**Dataset:**
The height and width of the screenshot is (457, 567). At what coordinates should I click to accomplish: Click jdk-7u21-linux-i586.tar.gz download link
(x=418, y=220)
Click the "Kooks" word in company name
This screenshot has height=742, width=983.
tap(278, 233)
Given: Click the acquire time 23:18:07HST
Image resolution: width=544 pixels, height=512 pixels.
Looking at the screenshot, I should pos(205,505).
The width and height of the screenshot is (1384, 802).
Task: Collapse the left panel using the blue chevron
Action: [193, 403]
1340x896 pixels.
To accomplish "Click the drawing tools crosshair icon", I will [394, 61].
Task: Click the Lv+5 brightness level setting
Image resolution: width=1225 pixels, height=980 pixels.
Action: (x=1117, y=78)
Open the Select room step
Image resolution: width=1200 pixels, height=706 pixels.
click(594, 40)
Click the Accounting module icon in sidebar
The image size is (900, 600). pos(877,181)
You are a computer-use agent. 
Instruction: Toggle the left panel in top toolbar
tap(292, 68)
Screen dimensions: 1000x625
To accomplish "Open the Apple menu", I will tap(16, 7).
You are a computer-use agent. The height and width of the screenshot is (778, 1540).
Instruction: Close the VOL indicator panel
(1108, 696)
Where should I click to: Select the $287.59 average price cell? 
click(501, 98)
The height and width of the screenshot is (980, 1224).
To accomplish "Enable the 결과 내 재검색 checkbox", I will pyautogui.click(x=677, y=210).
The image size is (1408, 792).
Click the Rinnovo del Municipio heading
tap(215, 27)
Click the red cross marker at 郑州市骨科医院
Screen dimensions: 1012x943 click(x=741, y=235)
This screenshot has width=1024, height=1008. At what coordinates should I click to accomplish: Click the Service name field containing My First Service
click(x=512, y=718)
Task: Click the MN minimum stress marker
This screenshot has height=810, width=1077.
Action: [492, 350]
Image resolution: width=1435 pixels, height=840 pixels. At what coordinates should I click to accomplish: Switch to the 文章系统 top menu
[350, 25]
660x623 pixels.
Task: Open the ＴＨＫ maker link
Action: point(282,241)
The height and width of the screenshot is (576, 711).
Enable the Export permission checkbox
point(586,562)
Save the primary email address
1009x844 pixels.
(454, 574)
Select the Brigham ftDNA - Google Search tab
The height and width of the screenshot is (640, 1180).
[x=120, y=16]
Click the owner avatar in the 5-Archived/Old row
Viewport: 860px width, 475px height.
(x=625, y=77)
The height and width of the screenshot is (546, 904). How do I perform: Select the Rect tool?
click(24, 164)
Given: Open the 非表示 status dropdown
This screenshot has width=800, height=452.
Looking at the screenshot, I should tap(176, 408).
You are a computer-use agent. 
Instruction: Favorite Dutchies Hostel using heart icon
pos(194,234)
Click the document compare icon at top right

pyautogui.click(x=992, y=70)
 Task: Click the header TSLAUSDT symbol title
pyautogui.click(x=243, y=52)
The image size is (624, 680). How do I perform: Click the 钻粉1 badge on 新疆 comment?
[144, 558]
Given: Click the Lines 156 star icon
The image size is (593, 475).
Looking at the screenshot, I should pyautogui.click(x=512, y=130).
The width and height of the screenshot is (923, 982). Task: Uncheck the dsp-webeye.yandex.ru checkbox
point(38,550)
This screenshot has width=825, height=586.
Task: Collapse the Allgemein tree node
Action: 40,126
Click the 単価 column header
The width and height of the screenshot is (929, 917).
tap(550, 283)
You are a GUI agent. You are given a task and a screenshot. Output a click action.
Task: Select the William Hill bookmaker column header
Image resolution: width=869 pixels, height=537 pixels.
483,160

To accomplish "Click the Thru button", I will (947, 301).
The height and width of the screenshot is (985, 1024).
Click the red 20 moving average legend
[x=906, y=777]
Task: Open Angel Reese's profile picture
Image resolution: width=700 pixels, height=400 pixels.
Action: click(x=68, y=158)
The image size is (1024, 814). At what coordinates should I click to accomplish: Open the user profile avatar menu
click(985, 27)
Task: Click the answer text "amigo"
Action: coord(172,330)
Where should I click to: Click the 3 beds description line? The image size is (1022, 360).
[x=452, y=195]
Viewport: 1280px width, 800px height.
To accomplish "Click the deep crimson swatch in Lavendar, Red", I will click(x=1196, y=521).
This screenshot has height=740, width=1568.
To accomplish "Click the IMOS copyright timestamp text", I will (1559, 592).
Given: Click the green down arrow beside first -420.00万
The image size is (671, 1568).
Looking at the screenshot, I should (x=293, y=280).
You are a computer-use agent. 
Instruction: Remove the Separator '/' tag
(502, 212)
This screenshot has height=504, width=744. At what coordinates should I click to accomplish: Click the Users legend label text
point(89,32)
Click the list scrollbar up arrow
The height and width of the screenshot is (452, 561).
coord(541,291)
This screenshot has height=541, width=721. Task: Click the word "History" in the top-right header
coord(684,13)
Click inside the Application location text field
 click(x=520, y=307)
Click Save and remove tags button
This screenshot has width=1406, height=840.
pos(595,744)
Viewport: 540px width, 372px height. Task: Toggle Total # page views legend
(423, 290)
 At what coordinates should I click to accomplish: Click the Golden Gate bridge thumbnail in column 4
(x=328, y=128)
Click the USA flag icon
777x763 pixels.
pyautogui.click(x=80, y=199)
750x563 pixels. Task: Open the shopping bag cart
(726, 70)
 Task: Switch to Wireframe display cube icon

**Task directions:**
Would you transcribe exactly the lines from the one containing "in column 4" to the end of the material, and leave out the rest?

**Task output:**
 At what coordinates should I click to accomplish: Click the Golden Gate bridge thumbnail in column 4
(x=328, y=128)
Click the USA flag icon
777x763 pixels.
pyautogui.click(x=80, y=199)
750x563 pixels. Task: Open the shopping bag cart
(726, 70)
 Task: Switch to Wireframe display cube icon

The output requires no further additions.